Na prática, uma empresa que vendeu um bem ou prestou um serviço pode emitir a duplicata e entregá-la ao banco, antecipando o recebimento do pagamento. Dados do Banco Central mostram que no fim de abril o estoque de crédito ligado ao desconto de duplicatas somava R$ 56,351 bilhões.

O texto-base, aprovado na Câmara em junho, estabelece que as informações das duplicatas deverão ser obrigatoriamente registradas em um sistema eletrônico. Entidades autorizadas pelo Banco Central serão responsáveis pelo registro nacional de duplicatas.

Elas deverão guardar os títulos, controlar os documentos, formalizar provas de pagamento e fazer a transferência de titularidade. Atualmente, essas informações ficam dispersas. Caberá ao Conselho Monetário Nacional (CMN) fixar as diretrizes para escrituração das duplicatas eletrônicas.

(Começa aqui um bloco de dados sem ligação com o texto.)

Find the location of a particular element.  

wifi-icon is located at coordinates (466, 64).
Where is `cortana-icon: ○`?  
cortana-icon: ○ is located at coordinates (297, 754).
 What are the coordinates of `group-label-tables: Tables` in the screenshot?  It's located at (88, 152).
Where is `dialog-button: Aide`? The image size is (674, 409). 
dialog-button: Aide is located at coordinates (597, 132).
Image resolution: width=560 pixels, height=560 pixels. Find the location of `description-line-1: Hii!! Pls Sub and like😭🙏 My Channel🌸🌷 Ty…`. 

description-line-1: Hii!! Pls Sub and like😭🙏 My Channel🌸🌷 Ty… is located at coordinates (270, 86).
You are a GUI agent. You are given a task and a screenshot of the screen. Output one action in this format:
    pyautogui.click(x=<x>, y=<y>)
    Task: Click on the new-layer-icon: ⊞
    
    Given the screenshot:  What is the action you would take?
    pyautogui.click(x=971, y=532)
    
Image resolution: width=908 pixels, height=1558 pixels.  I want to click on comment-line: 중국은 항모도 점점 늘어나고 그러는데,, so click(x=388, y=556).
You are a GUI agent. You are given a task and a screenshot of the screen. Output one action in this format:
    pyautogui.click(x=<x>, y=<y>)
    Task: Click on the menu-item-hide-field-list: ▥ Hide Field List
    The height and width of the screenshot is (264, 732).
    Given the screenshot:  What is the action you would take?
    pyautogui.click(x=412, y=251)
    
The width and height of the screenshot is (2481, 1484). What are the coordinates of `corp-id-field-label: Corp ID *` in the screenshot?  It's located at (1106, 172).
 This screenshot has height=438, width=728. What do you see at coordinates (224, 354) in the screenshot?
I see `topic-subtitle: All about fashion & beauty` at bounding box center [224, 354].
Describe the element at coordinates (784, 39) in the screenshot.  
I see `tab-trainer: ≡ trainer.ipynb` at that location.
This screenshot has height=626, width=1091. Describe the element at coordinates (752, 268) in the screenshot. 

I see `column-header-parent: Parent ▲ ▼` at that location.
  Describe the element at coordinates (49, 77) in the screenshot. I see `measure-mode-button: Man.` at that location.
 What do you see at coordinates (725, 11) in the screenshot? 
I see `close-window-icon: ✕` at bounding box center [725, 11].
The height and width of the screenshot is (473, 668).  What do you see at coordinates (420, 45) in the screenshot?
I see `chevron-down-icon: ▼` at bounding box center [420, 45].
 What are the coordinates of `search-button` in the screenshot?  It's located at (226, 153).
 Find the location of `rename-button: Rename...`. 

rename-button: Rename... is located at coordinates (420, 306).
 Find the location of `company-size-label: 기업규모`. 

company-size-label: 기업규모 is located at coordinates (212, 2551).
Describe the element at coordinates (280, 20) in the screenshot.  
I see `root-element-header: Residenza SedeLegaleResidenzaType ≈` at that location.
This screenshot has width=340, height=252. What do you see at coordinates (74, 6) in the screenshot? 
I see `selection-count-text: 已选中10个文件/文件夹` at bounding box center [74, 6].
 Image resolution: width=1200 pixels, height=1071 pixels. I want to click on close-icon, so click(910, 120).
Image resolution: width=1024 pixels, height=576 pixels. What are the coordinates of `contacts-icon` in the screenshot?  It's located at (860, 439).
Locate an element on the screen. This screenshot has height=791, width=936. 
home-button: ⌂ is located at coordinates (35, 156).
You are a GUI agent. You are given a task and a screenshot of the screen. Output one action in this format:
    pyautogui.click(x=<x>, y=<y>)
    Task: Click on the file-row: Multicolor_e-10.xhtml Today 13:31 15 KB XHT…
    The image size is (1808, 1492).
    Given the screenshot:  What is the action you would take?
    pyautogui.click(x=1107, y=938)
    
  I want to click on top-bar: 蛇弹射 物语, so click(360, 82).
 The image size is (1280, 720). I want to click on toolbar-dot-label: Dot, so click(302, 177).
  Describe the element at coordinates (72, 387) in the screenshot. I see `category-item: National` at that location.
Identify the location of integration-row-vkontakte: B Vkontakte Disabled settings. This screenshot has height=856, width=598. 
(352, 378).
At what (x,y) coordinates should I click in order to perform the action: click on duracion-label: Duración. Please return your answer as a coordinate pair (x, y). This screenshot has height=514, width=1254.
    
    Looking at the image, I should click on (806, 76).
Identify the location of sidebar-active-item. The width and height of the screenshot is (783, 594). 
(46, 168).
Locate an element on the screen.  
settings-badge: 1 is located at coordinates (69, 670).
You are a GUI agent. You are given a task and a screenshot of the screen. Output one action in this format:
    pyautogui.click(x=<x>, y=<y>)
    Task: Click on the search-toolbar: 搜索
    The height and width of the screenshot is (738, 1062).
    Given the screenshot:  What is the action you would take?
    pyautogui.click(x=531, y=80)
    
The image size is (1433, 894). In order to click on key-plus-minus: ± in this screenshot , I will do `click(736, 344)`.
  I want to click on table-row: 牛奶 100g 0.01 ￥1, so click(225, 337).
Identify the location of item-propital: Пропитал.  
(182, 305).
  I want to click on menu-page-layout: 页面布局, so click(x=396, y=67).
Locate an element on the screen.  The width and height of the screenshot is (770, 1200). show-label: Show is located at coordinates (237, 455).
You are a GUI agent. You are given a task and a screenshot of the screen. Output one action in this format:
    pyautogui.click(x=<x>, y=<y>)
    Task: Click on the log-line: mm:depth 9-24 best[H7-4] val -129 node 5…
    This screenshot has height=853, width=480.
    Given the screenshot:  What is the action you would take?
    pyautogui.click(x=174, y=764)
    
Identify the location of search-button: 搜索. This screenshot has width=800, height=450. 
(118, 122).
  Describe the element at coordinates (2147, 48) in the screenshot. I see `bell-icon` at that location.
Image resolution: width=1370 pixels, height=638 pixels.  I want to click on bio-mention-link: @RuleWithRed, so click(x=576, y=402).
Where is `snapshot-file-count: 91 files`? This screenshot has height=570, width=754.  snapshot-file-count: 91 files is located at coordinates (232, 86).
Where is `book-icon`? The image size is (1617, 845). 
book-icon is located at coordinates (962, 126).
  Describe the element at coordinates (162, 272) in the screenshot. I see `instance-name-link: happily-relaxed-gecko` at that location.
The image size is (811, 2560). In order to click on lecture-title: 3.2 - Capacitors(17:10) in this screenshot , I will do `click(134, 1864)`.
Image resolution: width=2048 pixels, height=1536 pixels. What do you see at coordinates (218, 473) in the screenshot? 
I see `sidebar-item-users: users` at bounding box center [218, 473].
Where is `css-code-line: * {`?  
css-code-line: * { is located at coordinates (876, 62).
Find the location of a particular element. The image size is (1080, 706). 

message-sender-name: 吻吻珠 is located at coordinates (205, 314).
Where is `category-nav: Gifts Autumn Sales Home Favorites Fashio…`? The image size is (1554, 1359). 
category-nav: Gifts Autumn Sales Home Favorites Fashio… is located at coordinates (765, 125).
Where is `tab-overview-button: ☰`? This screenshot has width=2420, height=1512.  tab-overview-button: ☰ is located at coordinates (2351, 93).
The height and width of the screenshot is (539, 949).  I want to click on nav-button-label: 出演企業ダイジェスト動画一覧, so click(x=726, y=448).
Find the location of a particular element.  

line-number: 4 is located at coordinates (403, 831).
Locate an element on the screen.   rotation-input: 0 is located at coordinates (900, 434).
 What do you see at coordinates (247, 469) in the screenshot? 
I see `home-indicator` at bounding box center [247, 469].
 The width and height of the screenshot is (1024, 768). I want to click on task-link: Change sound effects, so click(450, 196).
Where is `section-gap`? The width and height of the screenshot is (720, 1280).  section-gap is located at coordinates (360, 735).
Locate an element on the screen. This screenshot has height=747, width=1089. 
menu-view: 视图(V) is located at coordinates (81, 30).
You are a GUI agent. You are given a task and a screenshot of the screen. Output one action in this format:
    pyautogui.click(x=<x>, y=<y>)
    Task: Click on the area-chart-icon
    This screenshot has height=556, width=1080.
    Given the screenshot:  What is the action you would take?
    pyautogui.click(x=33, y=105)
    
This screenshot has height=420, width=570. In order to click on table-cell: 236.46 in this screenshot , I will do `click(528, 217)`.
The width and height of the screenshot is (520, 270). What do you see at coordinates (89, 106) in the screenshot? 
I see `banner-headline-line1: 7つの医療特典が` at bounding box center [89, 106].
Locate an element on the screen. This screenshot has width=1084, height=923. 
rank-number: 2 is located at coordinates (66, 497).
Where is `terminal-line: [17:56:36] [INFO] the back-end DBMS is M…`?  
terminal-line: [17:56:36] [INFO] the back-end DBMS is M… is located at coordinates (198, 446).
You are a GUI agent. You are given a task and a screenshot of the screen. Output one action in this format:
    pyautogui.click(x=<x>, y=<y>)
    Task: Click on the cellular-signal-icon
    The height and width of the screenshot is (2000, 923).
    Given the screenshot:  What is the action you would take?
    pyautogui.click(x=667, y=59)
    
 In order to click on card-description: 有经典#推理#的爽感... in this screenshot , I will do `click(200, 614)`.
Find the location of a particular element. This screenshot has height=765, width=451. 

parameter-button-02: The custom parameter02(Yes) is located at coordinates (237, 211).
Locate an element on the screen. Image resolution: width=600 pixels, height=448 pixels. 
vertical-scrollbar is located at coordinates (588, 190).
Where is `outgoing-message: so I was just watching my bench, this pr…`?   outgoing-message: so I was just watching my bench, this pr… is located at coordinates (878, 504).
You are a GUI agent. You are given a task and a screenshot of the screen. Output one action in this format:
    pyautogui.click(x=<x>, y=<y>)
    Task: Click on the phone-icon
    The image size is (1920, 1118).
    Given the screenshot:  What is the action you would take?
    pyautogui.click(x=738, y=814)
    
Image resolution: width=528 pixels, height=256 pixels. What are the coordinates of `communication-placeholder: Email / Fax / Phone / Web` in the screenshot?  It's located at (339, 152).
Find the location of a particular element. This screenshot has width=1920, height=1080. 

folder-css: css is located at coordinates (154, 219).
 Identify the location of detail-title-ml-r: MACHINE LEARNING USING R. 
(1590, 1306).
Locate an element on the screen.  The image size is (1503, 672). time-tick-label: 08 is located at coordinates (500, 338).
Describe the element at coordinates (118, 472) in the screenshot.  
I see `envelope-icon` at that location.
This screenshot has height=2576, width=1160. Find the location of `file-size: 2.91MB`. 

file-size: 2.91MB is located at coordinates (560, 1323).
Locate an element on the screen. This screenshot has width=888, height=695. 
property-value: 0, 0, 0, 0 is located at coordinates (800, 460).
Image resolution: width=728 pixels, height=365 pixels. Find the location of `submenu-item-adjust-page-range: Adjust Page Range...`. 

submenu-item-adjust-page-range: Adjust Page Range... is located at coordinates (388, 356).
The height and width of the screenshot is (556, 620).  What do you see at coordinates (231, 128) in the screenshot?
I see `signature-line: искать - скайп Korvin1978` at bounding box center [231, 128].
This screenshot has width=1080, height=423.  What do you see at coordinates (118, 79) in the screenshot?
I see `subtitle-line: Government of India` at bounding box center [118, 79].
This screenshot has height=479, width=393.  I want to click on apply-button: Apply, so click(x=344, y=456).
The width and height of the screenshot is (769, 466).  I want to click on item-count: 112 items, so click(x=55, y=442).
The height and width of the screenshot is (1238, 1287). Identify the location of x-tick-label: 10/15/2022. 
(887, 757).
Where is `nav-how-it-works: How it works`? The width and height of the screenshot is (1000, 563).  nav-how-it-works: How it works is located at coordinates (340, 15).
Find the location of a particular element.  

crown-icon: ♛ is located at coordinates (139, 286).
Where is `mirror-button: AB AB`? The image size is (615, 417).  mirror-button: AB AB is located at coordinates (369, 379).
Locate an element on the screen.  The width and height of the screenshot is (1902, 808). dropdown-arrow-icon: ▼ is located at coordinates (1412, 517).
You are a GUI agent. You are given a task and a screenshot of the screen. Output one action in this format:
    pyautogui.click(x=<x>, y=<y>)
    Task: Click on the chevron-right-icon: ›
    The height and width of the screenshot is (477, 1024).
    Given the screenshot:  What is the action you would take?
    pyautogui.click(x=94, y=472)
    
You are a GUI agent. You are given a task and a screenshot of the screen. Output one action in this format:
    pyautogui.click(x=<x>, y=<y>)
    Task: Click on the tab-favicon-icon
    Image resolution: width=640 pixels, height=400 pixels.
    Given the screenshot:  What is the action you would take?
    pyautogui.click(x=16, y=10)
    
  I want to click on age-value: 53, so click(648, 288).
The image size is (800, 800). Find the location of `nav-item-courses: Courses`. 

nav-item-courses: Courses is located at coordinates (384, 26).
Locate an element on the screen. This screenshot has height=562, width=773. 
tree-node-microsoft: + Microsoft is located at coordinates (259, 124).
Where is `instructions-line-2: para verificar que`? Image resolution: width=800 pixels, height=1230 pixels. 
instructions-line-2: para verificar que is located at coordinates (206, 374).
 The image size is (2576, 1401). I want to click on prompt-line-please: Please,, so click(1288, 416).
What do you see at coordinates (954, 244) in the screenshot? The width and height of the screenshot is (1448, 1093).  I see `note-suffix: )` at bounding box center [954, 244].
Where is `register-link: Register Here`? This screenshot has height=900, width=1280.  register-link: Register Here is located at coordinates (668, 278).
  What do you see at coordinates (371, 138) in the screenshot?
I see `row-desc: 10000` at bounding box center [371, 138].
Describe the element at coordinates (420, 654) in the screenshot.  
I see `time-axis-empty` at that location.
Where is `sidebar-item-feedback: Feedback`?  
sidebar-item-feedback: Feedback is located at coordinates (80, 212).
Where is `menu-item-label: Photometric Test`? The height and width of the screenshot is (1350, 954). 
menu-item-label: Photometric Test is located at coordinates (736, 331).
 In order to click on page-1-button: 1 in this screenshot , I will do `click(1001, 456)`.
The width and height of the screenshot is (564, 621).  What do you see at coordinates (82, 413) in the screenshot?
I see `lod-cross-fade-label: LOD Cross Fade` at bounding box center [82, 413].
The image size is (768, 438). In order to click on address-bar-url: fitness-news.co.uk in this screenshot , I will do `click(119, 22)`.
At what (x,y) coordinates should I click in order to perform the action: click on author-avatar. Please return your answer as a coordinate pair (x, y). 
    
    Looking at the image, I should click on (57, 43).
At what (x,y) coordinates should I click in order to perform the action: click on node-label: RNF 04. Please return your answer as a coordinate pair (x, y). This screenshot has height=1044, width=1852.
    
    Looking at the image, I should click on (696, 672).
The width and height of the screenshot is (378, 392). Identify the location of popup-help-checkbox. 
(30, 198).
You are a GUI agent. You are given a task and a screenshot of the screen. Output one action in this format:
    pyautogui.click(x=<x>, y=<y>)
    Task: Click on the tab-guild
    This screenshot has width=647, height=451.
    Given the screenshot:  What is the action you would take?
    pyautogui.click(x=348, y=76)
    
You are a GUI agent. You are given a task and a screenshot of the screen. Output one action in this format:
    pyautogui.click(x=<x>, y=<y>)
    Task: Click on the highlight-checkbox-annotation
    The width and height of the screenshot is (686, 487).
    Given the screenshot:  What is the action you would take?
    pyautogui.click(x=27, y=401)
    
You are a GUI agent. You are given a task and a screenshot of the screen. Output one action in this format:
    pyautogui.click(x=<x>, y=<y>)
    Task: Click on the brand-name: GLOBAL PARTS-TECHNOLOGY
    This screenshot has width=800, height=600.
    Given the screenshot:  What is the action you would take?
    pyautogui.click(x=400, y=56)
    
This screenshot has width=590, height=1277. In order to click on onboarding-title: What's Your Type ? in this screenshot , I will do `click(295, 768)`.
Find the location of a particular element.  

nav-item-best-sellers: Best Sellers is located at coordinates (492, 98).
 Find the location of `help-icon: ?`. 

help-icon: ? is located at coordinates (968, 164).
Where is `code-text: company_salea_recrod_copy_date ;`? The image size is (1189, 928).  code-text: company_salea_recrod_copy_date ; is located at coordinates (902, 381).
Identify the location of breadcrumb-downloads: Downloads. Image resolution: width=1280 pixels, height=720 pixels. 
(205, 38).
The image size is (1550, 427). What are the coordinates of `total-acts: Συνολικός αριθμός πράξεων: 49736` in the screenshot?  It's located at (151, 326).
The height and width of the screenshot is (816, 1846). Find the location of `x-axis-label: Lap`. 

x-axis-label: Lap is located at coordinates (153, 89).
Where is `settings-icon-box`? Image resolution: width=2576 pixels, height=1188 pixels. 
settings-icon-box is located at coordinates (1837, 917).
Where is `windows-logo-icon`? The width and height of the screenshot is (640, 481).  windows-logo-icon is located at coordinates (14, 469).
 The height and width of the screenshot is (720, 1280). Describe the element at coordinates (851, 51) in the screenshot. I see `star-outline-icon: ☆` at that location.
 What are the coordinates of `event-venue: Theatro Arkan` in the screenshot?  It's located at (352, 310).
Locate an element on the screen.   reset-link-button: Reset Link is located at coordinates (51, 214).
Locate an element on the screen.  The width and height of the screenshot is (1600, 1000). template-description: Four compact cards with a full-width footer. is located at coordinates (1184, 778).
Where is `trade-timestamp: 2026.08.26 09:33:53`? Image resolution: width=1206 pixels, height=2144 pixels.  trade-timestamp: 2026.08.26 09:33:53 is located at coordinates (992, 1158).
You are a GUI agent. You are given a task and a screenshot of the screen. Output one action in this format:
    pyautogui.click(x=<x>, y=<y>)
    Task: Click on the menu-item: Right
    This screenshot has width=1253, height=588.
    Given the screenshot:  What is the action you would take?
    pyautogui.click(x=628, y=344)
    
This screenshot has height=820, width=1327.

Pelo texto, a duplicata em papel não será extinta. Deverá continuar sendo emitida normalmente, especialmente em localidades menos desenvolvidas do País e com mais dificuldades de acesso aos recursos de informática. Relator nas comissões de Assuntos Econômicos (CAE) e Constituição e Justiça (CCJ), o senador Armando Monteiro (PTB-PE) defende que, além de evitar fraude com a emissão de "duplicatas frias", o projeto inova ao eliminar o registro de dados incorretos sobre valores e devedores.